Si celebra oggi in tutto il mondo la giornata mondiale dell’autismo, volta alla sensibilizzazione nei confronti di questa patologia ancora troppo poco conosciuta e sulla quale i servizi sociali ed assistenziali, non sempre sono attenti ed efficaci. Un passo doveroso visto che le diagnosi di autismo sono in netto aumento: in Italia le ultime cifre parlano di un nuovo caso ogni 170 nuovi nati, ma negli Stati Uniti secondo i Centers for Disease Control and Prevention (CDC) si è giunti ad una prevalenza di un bambino su 88 (1 su 54 di sesso maschile e 1 femmina ogni 252).
Una malattia dunque che colpisce l’infanzia più del diabete dell’AIDS, del cancro, della paralisi cerebrale, fibrosi cistica, distrofia muscolare o della sindrome di Down, messi insieme. Sono numeri allarmanti che dovrebbero obbligare le istituzioni a pensare ad un incremento dei finanziamenti circa la ricerca scientifica, ma anche e soprattutto nei confronti del sostegno alle famiglie e ai piccoli pazienti. Una diagnosi precoce è fondamentale per iniziare subito una terapia mirata che possa aiutare gli autistici a comunicare con il mondo e soprattutto i familiare ad entrare nella “bolla”. Servono servizi però per questo. I numeri non raccontano le storie e le difficoltà della malattia, degli scontri con la burocrazia, con i fondi che mancano per una qualunque utile attività. Tutto quello che si è fatto negli ultimi anni di positivo, è nato dalla forza dei genitori di questi bambini che non solo hanno lottato quotidianamente per aprire un varco nel muro di incomunicabilità con i propri figli, tentando con pazienza le strade più disparate, ma soprattutto si sono organizzati, riuniti, per avere una voce più forte, quella dei loro ragazzi.

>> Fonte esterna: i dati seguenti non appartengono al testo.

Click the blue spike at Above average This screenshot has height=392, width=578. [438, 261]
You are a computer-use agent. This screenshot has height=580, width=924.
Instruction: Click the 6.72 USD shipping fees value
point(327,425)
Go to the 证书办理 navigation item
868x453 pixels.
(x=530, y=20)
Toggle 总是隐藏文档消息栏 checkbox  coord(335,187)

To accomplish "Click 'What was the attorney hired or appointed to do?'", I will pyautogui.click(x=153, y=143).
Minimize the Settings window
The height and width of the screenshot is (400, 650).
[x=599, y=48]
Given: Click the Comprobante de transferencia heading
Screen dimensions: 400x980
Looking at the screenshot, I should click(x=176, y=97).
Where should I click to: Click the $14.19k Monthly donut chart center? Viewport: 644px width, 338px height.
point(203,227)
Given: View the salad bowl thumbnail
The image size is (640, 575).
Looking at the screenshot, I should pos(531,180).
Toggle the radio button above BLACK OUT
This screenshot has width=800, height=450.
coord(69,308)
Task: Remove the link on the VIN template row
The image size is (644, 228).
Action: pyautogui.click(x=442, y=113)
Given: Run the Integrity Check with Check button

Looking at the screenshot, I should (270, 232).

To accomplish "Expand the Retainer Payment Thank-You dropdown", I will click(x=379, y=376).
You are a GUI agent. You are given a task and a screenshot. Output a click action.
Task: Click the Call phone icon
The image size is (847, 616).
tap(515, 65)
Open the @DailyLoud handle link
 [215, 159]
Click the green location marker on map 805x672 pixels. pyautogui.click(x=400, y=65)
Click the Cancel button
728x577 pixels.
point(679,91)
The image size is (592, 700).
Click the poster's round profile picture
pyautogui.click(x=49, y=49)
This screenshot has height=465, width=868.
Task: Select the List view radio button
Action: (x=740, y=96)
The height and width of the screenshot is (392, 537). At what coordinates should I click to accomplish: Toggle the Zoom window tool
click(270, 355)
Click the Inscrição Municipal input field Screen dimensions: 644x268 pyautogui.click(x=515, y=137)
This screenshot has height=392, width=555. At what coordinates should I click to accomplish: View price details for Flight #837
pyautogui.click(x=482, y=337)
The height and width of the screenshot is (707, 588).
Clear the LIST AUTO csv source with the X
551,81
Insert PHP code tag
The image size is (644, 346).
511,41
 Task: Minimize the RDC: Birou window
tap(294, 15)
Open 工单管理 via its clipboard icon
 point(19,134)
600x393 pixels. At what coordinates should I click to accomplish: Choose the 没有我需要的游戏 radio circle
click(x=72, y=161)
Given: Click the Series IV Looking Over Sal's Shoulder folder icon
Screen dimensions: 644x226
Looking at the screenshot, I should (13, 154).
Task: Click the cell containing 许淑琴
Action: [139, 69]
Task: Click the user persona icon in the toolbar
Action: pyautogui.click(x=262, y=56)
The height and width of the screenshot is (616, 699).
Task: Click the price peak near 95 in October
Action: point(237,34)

Uso il termine “ragazzi” appositamente. Si parla sempre di bambini autistici, perché è nella prima infanzia che si fa la diagnosi ed è in quella fase che è importante cominciare ad agire e lavorare: ma si dimentica troppo spesso che i bimbi diventano adolescenti e poi ragazzi ed infine uomini ( o donne). E tutto diventa più complicato se non si è intervenuto precocemente. Occorre offrire a questi ragazzi un modo per dimostrare chi sono e cosa provano: sanno cos’è l’affetto, le emozioni, e sono in grado di eccellere in alcune specifiche attività (chi non ricorda il film Rain Man?) Sono persone speciali che devono solo essere aiutate a dimostrare quale è il loro valore, la loro capacità di comunicazione. Io lo so che possono dare molto. Sono stata fortunata ad incontrare Matteo, adolescente e poi uomo, sempre accompagnato dal suo formidabile papà Carlo, che non si è mai fermato davanti a nulla ed a permesso al suo ragazzo di raggiungere vette impensate per i tempi.
Ed ancora conservo con affetto il ricordo di Cristian, ragazzo autistico, che grazie ad uno strumento elettronico per la comunicazione facilitata aveva scritto un libro di poesie: ho intervistato al riguardo la sua mamma, ma lui ha voluto essere presente e alla fine mi ha stampato un bigliettino con un piccolo apparecchio portatile isul quale c’era scritto
“grazie per come hai parlato di me”.
Dopo poche ore ho ricevuto uno splendido mazzo di fiori. Sì le emozioni ce le hanno e sono in grado di ricambiarle. Non dimentichiamolo.